** Opening DATA PROVIDED block **
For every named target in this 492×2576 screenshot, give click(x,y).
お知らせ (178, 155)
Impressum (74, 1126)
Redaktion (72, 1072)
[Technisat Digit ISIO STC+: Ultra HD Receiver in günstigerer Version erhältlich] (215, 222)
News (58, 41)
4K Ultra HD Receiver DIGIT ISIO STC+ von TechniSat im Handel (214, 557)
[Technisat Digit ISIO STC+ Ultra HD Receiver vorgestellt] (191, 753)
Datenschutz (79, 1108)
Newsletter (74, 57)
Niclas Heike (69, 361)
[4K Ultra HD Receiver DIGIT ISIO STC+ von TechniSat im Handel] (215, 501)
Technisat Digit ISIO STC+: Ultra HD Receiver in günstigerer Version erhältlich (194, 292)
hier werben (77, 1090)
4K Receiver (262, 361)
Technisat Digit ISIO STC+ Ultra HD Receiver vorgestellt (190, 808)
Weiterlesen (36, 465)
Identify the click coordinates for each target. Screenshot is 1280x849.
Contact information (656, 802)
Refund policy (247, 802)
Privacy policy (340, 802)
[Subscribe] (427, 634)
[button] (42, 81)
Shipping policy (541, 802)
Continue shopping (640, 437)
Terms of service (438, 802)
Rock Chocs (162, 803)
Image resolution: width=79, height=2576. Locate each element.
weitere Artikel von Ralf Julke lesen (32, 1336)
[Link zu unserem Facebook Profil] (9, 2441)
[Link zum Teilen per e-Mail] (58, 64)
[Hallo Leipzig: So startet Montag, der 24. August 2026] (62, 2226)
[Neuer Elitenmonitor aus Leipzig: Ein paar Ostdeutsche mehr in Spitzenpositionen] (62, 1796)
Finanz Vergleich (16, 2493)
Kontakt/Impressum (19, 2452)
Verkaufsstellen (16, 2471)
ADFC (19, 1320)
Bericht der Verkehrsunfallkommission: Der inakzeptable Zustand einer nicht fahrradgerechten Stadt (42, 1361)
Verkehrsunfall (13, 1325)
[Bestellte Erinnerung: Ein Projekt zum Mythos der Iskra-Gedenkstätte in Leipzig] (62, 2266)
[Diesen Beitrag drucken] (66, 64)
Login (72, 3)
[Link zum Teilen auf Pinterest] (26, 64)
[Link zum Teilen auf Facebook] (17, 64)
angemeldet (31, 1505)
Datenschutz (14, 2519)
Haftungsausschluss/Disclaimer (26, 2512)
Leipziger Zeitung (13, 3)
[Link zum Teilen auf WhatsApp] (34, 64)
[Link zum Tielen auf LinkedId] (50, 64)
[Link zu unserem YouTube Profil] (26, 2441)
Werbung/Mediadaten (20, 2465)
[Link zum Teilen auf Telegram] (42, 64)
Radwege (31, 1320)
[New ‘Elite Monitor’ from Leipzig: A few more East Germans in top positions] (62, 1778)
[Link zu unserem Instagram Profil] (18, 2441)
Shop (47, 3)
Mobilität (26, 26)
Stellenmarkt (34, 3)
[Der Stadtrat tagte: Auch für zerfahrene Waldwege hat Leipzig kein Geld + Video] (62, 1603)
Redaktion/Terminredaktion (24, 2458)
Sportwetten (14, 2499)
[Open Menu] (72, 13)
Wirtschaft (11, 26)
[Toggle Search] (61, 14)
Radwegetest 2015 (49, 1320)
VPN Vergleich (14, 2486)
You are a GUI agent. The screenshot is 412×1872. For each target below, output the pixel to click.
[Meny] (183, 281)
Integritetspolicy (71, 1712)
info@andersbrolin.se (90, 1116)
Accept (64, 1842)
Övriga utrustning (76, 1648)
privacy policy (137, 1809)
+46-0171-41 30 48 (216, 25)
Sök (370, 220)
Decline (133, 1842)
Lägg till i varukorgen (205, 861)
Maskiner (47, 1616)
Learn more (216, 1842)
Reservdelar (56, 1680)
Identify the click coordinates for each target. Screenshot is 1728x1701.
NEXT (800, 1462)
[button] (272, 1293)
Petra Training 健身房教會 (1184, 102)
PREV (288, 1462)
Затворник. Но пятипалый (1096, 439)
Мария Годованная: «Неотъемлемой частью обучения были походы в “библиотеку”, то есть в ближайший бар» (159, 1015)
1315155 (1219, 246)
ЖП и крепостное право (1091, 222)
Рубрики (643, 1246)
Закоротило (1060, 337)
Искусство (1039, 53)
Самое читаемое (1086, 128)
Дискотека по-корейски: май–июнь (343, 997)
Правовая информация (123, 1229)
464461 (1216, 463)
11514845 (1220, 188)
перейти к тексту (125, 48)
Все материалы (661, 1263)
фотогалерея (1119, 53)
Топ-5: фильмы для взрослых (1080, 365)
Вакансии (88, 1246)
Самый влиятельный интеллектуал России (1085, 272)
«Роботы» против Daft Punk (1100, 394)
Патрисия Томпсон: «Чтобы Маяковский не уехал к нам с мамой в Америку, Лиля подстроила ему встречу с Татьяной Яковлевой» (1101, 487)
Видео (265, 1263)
** Closing DATA PROVIDED block **
## EXERCISE
Output all records exactly, with nothing added or dropped.

## RESPONSE
For every named target in this 492×2576 screenshot, give click(x,y).
お知らせ (178, 155)
Impressum (74, 1126)
Redaktion (72, 1072)
[Technisat Digit ISIO STC+: Ultra HD Receiver in günstigerer Version erhältlich] (215, 222)
News (58, 41)
4K Ultra HD Receiver DIGIT ISIO STC+ von TechniSat im Handel (214, 557)
[Technisat Digit ISIO STC+ Ultra HD Receiver vorgestellt] (191, 753)
Datenschutz (79, 1108)
Newsletter (74, 57)
Niclas Heike (69, 361)
[4K Ultra HD Receiver DIGIT ISIO STC+ von TechniSat im Handel] (215, 501)
Technisat Digit ISIO STC+: Ultra HD Receiver in günstigerer Version erhältlich (194, 292)
hier werben (77, 1090)
4K Receiver (262, 361)
Technisat Digit ISIO STC+ Ultra HD Receiver vorgestellt (190, 808)
Weiterlesen (36, 465)
Identify the click coordinates for each target. Screenshot is 1280x849.
Contact information (656, 802)
Refund policy (247, 802)
Privacy policy (340, 802)
[Subscribe] (427, 634)
[button] (42, 81)
Shipping policy (541, 802)
Continue shopping (640, 437)
Terms of service (438, 802)
Rock Chocs (162, 803)
Image resolution: width=79, height=2576. Locate each element.
weitere Artikel von Ralf Julke lesen (32, 1336)
[Link zu unserem Facebook Profil] (9, 2441)
[Link zum Teilen per e-Mail] (58, 64)
[Hallo Leipzig: So startet Montag, der 24. August 2026] (62, 2226)
[Neuer Elitenmonitor aus Leipzig: Ein paar Ostdeutsche mehr in Spitzenpositionen] (62, 1796)
Finanz Vergleich (16, 2493)
Kontakt/Impressum (19, 2452)
Verkaufsstellen (16, 2471)
ADFC (19, 1320)
Bericht der Verkehrsunfallkommission: Der inakzeptable Zustand einer nicht fahrradgerechten Stadt (42, 1361)
Verkehrsunfall (13, 1325)
[Bestellte Erinnerung: Ein Projekt zum Mythos der Iskra-Gedenkstätte in Leipzig] (62, 2266)
[Diesen Beitrag drucken] (66, 64)
Login (72, 3)
[Link zum Teilen auf Pinterest] (26, 64)
[Link zum Teilen auf Facebook] (17, 64)
angemeldet (31, 1505)
Datenschutz (14, 2519)
Haftungsausschluss/Disclaimer (26, 2512)
Leipziger Zeitung (13, 3)
[Link zum Teilen auf WhatsApp] (34, 64)
[Link zum Tielen auf LinkedId] (50, 64)
[Link zu unserem YouTube Profil] (26, 2441)
Werbung/Mediadaten (20, 2465)
[Link zum Teilen auf Telegram] (42, 64)
Radwege (31, 1320)
[New ‘Elite Monitor’ from Leipzig: A few more East Germans in top positions] (62, 1778)
[Link zu unserem Instagram Profil] (18, 2441)
Shop (47, 3)
Mobilität (26, 26)
Stellenmarkt (34, 3)
[Der Stadtrat tagte: Auch für zerfahrene Waldwege hat Leipzig kein Geld + Video] (62, 1603)
Redaktion/Terminredaktion (24, 2458)
Sportwetten (14, 2499)
[Open Menu] (72, 13)
Wirtschaft (11, 26)
[Toggle Search] (61, 14)
Radwegetest 2015 (49, 1320)
VPN Vergleich (14, 2486)
You are a GUI agent. The screenshot is 412×1872. For each target below, output the pixel to click.
[Meny] (183, 281)
Integritetspolicy (71, 1712)
info@andersbrolin.se (90, 1116)
Accept (64, 1842)
Övriga utrustning (76, 1648)
privacy policy (137, 1809)
+46-0171-41 30 48 (216, 25)
Sök (370, 220)
Decline (133, 1842)
Lägg till i varukorgen (205, 861)
Maskiner (47, 1616)
Learn more (216, 1842)
Reservdelar (56, 1680)
Identify the click coordinates for each target. Screenshot is 1728x1701.
NEXT (800, 1462)
[button] (272, 1293)
Petra Training 健身房教會 (1184, 102)
PREV (288, 1462)
Затворник. Но пятипалый (1096, 439)
Мария Годованная: «Неотъемлемой частью обучения были походы в “библиотеку”, то есть в ближайший бар» (159, 1015)
1315155 (1219, 246)
ЖП и крепостное право (1091, 222)
Рубрики (643, 1246)
Закоротило (1060, 337)
Искусство (1039, 53)
Самое читаемое (1086, 128)
Дискотека по-корейски: май–июнь (343, 997)
Правовая информация (123, 1229)
464461 (1216, 463)
11514845 (1220, 188)
перейти к тексту (125, 48)
Все материалы (661, 1263)
фотогалерея (1119, 53)
Топ-5: фильмы для взрослых (1080, 365)
Вакансии (88, 1246)
Самый влиятельный интеллектуал России (1085, 272)
«Роботы» против Daft Punk (1100, 394)
Патрисия Томпсон: «Чтобы Маяковский не уехал к нам с мамой в Америку, Лиля подстроила ему встречу с Татьяной Яковлевой» (1101, 487)
Видео (265, 1263)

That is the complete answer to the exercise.